Provided entries:
═══

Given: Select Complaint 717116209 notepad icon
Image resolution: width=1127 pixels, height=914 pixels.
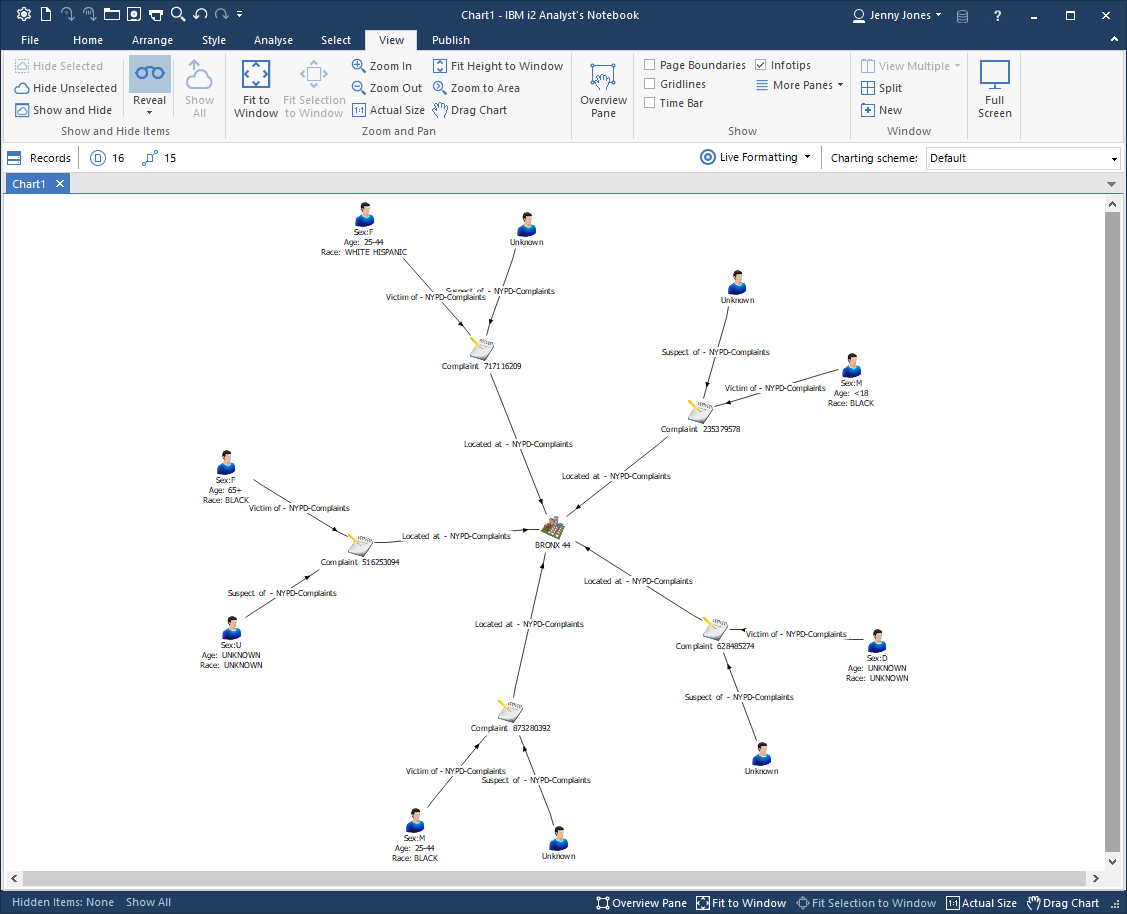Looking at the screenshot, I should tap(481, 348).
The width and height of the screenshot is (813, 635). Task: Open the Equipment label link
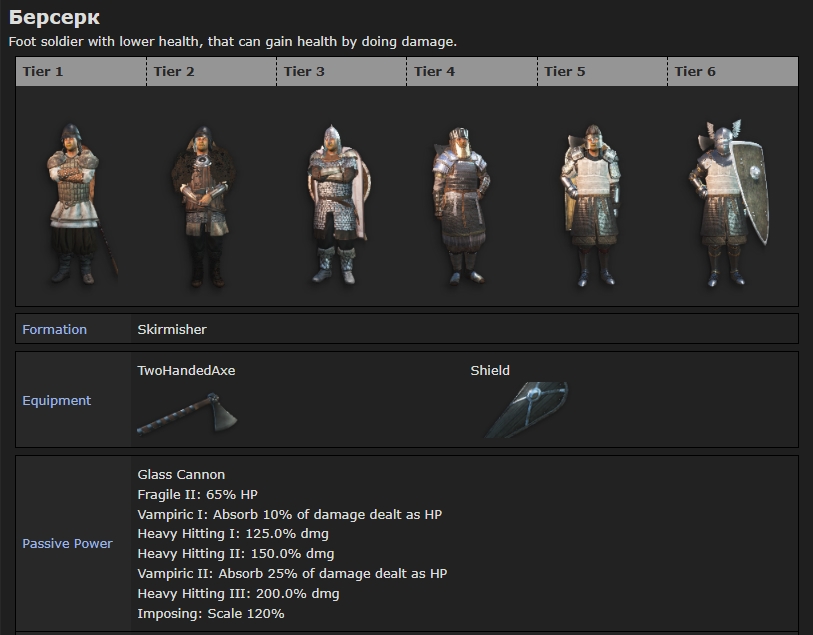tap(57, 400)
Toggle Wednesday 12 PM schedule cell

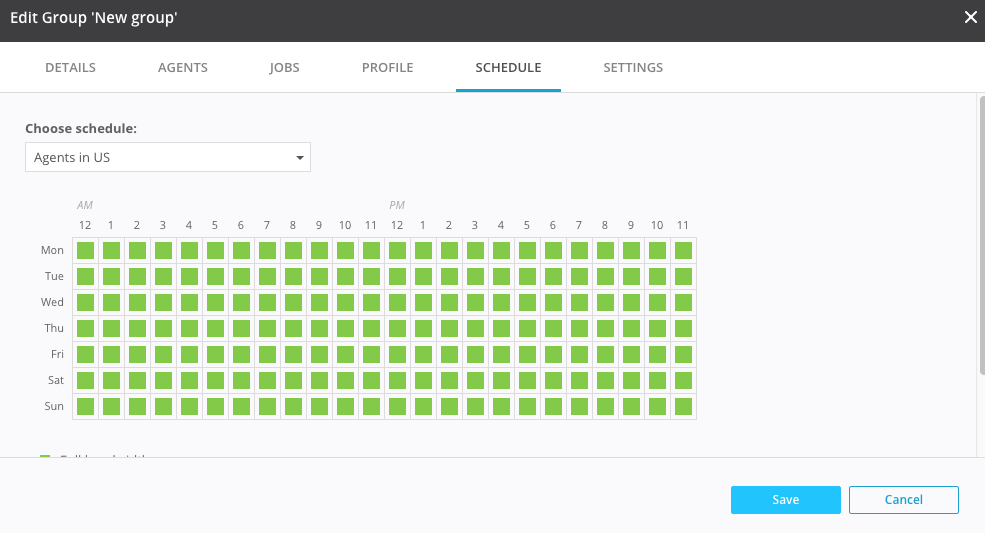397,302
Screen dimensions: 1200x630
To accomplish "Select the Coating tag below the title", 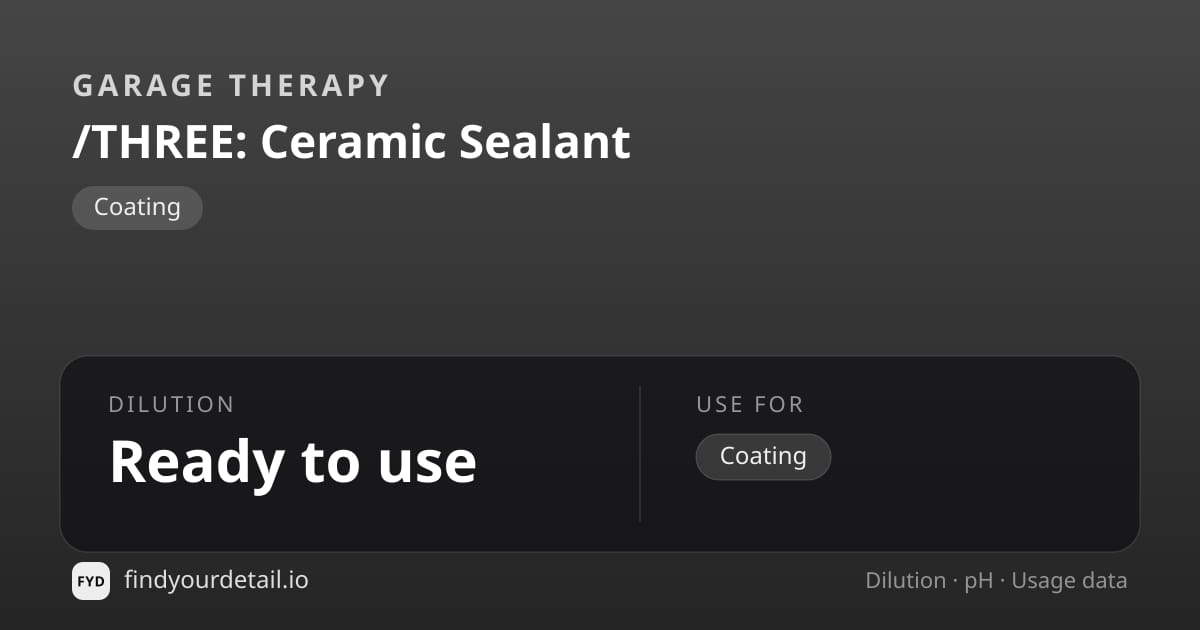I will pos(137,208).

═══

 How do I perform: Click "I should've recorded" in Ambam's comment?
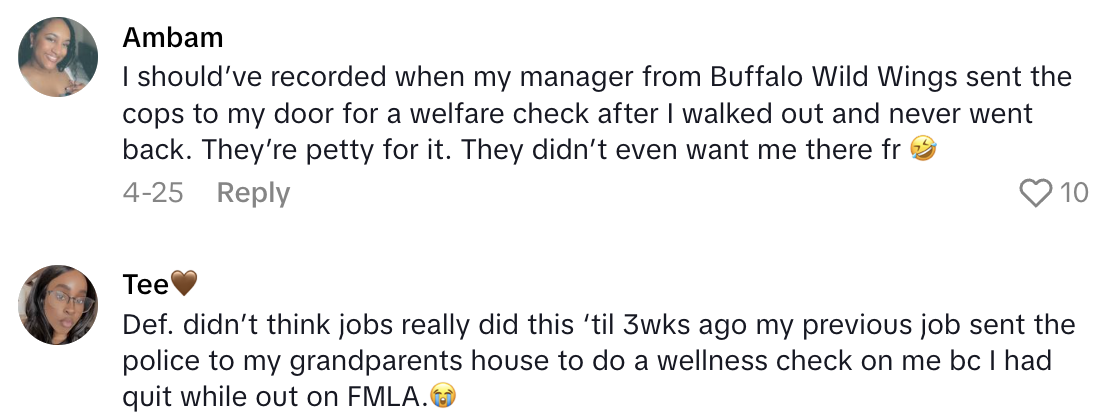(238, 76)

═══

Problem details: With the pictures omitted, copy exactly the lines of the listing above starting at the line containing "Given: Select Complaint" and ending at the line containing "Screen dimensions: 1200x630", both included.

Written answer:
Given: Select Complaint 717116209 notepad icon
Image resolution: width=1127 pixels, height=914 pixels.
Looking at the screenshot, I should tap(481, 348).
The width and height of the screenshot is (813, 635). Task: Open the Equipment label link
tap(57, 400)
Toggle Wednesday 12 PM schedule cell

397,302
Screen dimensions: 1200x630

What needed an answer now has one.